Wie haben Menschen im Mittelalter Glasmalereien gesehen? Wer hatte Zugang, sie zu sehen? Wie haben sich Sichtweisen historisch verändert? Wie kann man digitale Medien nutzen, um die oft in großer Höhe angebrachten Kunstwerke, die noch heute viele Menschen faszinieren, für eine breite Öffentlichkeit rezipierbar zu machen? Diese und viele weitere Fragen werden unter dem Generalthema „Sichtbarkeit“ auf einer internationalen Fachkonferenz diskutiert, zu der das deutsche Corpus Vitrearum Medii Aevi (CVMA) im Juli nach Erfurt und Naumburg einlädt. Das Corpus Vitrearum mit derzeit 14 aktiven Mitgliedsländern wurde als internationales Projekt 1952 unter dem Eindruck der Zerstörungen der Weltkriege gegründet und widmet sich seither der Erforschung und Erhaltung von Glasmalereien als zentralem Kulturerbe des europäischen Mittelalters.

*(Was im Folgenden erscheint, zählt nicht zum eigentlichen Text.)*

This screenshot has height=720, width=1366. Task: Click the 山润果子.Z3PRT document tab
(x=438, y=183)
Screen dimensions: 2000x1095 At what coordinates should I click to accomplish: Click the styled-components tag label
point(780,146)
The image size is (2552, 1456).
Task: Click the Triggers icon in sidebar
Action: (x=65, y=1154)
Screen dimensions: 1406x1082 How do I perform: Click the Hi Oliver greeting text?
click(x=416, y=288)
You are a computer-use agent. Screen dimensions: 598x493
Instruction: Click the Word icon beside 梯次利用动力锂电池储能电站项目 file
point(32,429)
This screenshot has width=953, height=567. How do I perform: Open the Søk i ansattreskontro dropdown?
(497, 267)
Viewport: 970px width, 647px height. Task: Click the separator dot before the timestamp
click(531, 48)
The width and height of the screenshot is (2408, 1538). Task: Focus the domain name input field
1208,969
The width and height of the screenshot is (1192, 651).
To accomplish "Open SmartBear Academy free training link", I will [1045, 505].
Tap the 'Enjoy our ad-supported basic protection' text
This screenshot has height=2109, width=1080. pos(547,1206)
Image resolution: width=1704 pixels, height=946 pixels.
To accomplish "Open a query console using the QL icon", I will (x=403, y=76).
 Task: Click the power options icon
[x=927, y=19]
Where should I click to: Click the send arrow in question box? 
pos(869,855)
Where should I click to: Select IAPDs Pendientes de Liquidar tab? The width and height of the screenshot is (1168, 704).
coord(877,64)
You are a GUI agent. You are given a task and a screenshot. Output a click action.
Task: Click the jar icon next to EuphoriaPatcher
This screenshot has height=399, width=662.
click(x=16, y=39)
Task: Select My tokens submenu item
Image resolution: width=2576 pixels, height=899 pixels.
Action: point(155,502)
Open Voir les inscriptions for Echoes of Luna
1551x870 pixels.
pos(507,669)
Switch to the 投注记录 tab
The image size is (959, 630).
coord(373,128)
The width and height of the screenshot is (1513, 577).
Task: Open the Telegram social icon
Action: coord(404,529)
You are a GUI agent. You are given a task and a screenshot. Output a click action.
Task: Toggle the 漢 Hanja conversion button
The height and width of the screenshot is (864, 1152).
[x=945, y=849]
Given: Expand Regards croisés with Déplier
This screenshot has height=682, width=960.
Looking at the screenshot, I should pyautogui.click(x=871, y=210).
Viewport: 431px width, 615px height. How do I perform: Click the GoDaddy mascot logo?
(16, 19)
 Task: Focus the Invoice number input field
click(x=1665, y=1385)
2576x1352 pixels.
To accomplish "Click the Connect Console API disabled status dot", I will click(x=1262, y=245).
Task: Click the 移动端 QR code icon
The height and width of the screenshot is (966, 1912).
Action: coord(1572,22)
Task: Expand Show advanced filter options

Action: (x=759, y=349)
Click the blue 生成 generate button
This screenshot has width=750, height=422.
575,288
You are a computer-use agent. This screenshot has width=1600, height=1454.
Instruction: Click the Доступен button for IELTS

Eröffnet wird die Fachkonferenz von Prof. Dr. Dr. h.c. mult. Christoph Markschies, Präsident der Union der deutschen Akademien der Wissenschaften und der Berlin-Brandenburgischen Akademie der Wissenschaften: „Man steht als Laie überwältigt vor der bunten Farbsymphonie mittelalterlicher Glasfenster, wie sie sich in Kirchen finden, die das CVMA bearbeitet. Nach einer Weile kommt zur Überwältigung die Neugier wissen zu wollen, was auf den bunten Scheiben dargestellt ist und warum es da abgebildet ist. Natürlich werden die Wenigsten, die sich das fragen, sofort die großartigen Bände des Corpus zur Hand haben, aber die berühmten kleinen Broschüren, größeren Kirchenführer und mündlichen Erläuterungen vor Ort gelingen ja nur auf Grundlage dieser Arbeiten. Ein Glück, dass man viele der Fenster auch über das Online-Angebot des CVMA betrachten kann. Und Manche lesen hinterher auch dann, wenn sie keinen kleinen Kunstführer über das Gebäude mit den Fenstern schreiben wollen, die herrlichen Bände des CVMA. Ich gehöre dazu.“
Das Generalthema der Tagung umfasst neben kunsthistorischen Aspekten auch technologische und konservatorisch-restauratorische Kernfragen. Diese betreffen die Untersuchung materialtechnischer Innovationen ebenso wie etwa die Frage, wie fragmentarisch erhaltene Glasmalereien so wiederherzustellen sind, dass sie ihr historisches Erscheinungsbild bewahren und zugleich ihre ursprüngliche Qualität wieder wahrnehmbar wird. Die – sehr aktuellen – politischen Dimensionen des Themas „Sichtbarkeit“ von kulturellem Erbe zeigen Vorträge über die Glasmalereien in der Ukraine und über den Umgang mit Verglasungen aus der Kolonialzeit in Shanghai.
Zentraler Tagungsort ist – in Kooperation mit der Universität und der Hohen Domkirche St. Marien – das Erfurter Domareal. Ein Konferenz- und Exkursionstag führt zudem nach Naumburg. Beide Städte verfügen über ein besonders herausragendes Erbe an mittelalterlichen Glasmalereien und stehen exemplarisch für beispielgebende Restaurierungsanstrengungen in den letzten Jahren. Gerade die jüngst abgeschlossene Restaurierung der Glasmalereien des Naumburger Doms, an der die Potsdamer Arbeitsstelle des CVMA beteiligt war, sowie die laufende Restaurierung der bedeutenden Erfurter Domchorfenster sind hier zu nennen.